The most common symptoms at time of survey were dyspnea when active (85.4%, n = 1,540), fatigue or weakness (35.1%, n = 634), and palpitations (28.4%, n = 513). The prevalence of all commonly reported symptoms other than dizziness varied by NYHA class, while the prevalence of fatigue, chest pain when active, dyspnea at rest, and edema varied significantly by KCCQ-CSS.
Most patients had concomitant cardiovascular conditions at time of survey. The specific cardiovascular concomitant condition, or its absence, varied significantly by NYHA class and KCCQ-CSS quartile. The most commonly recorded concomitant cardiovascular conditions in the overall cohort were hypertension (32.0%, n = 320), atrial fibrillation or flutter (19.6%, n = 375), and hyperlipidemia (14.7%, n = 280). Most patients (85.8%, n = 1,637) received treatment for their HCM, though this was significantly different (p < 0.001) between NYHA classes.

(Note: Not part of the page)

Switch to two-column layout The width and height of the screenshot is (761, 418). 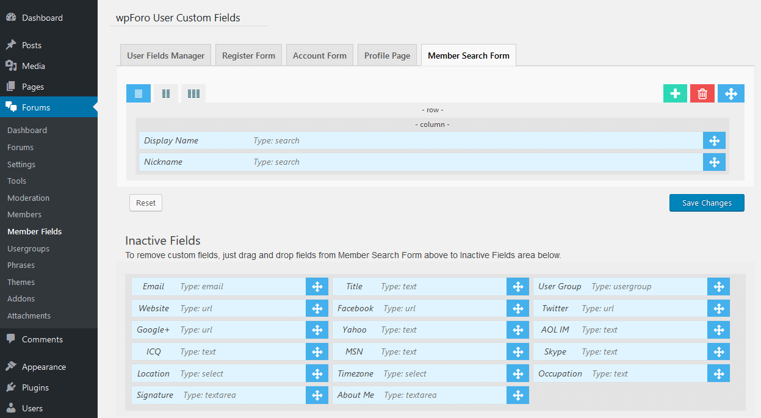(x=166, y=93)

Although physicians perceived the risk of hospitalization and death due to HCM in the next 12 months to be low (38.0%, n = 725 and 35.7%, n = 682, respectively) for most patients, these perceptions varied significantly by NYHA class and KCCQ-CSS quartile (p < 0.001 for both).
HCRU
Patients' HCRU stratified by NYHA class and KCCQ-CSS quartile is shown in Table 3, with HCRU stratified by HCM subtype, biological sex, and country shown in Supplementary Table S3. The physicians most commonly involved in HCM management were general cardiologists (81.5%, n = 1,555) or invasive/interventional cardiologists (15.3%, n = 292). The most commonly prescribed treatments in the overall cohort were beta blockers (88.4%, n = 1,447), diuretics (31.8%, n = 521), and calcium channel blockers (31.1%, n = 509). Prescription rates for most treatments varied significantly by NYHA class and KCCQ-CSS quartile.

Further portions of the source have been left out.